L’Italsider e la casa: il bene più importante, per tutta la comunità.

Alla fine degli anni Quaranta, per far fronte all’emergenza abitativa, il parlamento italiano votò un provvedimento destinato a incidere profondamente sul tessuto urbanistico ed edilizio del nostro paese, con importanti ricadute sulle aree che ospitavano insediamenti industriali di vario tipo, fra le quali quelle degli stabilimenti Italsider: il cosiddetto “piano Fanfani”, dal nome dall’allora ministro del lavoro e della previdenza sociale, nacque infatti con il duplice obiettivo di rilanciare il settore edilizio creando posti di lavoro e distribuire alloggi economici a famiglie con redditi bassi, in gran parte sfollate. 

All’interno di una struttura speciale dell’INA venne così creato un apposito fondo cui furono chiamati a contribuire congiuntamente stato, datori di lavoro e in misura volontaria i lavoratori stessi. I lavori iniziarono rapidamente, e in breve tempo le famiglie dei dipendenti di diverse aree del nostro paese presero possesso di abitazioni nuove e sane. Il piano (anche noto come “INA‑Casa”) ebbe un forte impatto anche per i dipendenti Italsider e per loro famiglie, in particolare nelle aree di Bagnoli e Taranto: qui, la vicinanza delle abitazioni ai siti industriali ridusse drasticamente i tempi di pendolarismo, migliorando la qualità della vita quotidiana. 

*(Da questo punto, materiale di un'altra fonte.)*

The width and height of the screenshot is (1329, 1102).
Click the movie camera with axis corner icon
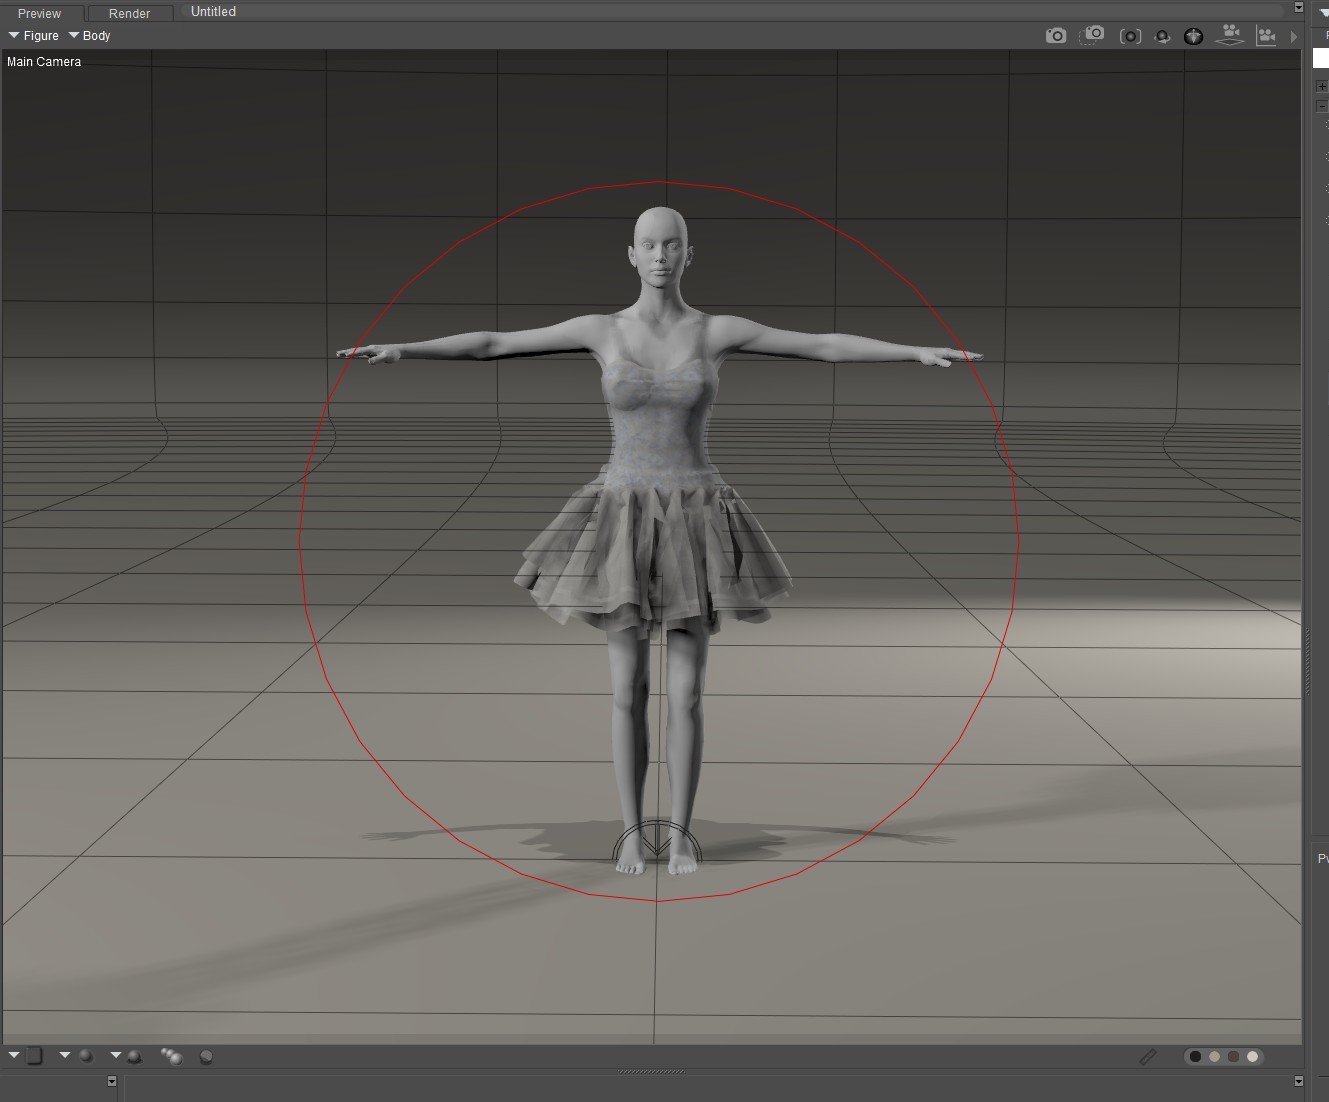1266,36

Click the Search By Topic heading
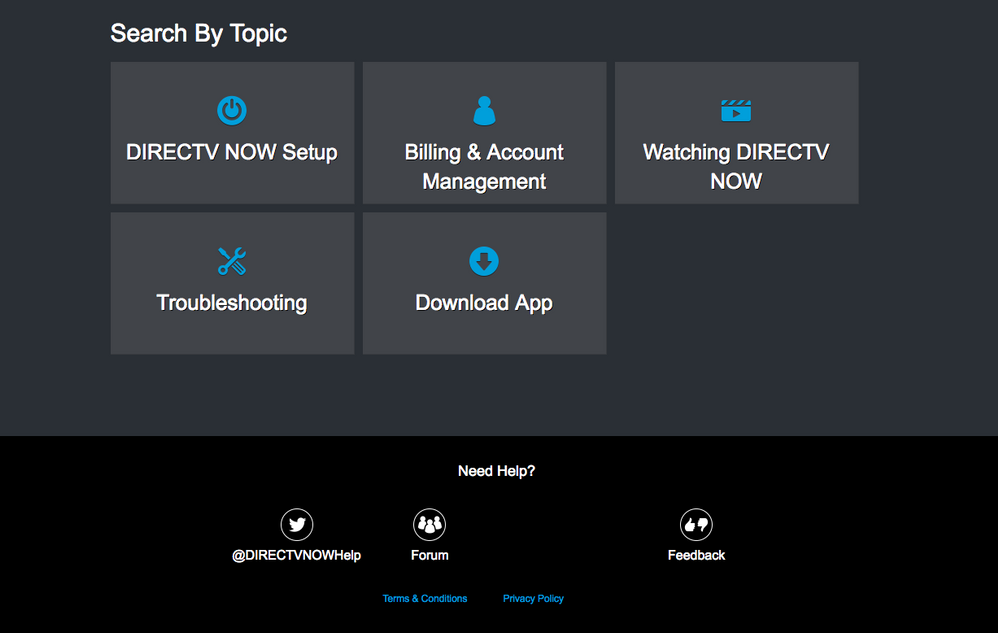click(199, 33)
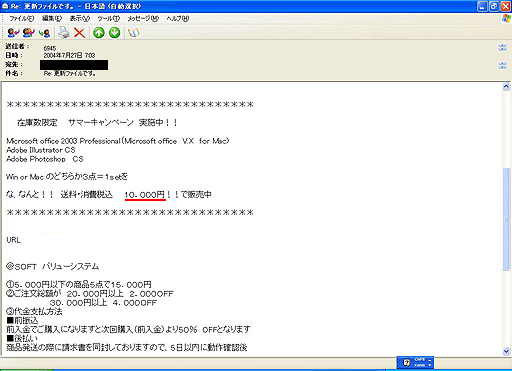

Migliaia di operai vennero impiegati nel settore delle costruzioni, e la domanda di materiali, tra cui cemento e laterizi, crebbe, stimolando ulteriormente la produzione industriale. Nei quartieri operai, formatisi intorno alle “case Italsider”, si instaurò così un fortissimo senso di comunità e appartenenza, come testimoniano le numerose immagini che documentano le occasioni pubbliche di consegna delle chiavi, veri e propri momenti di festa per l’intera collettività aziendale.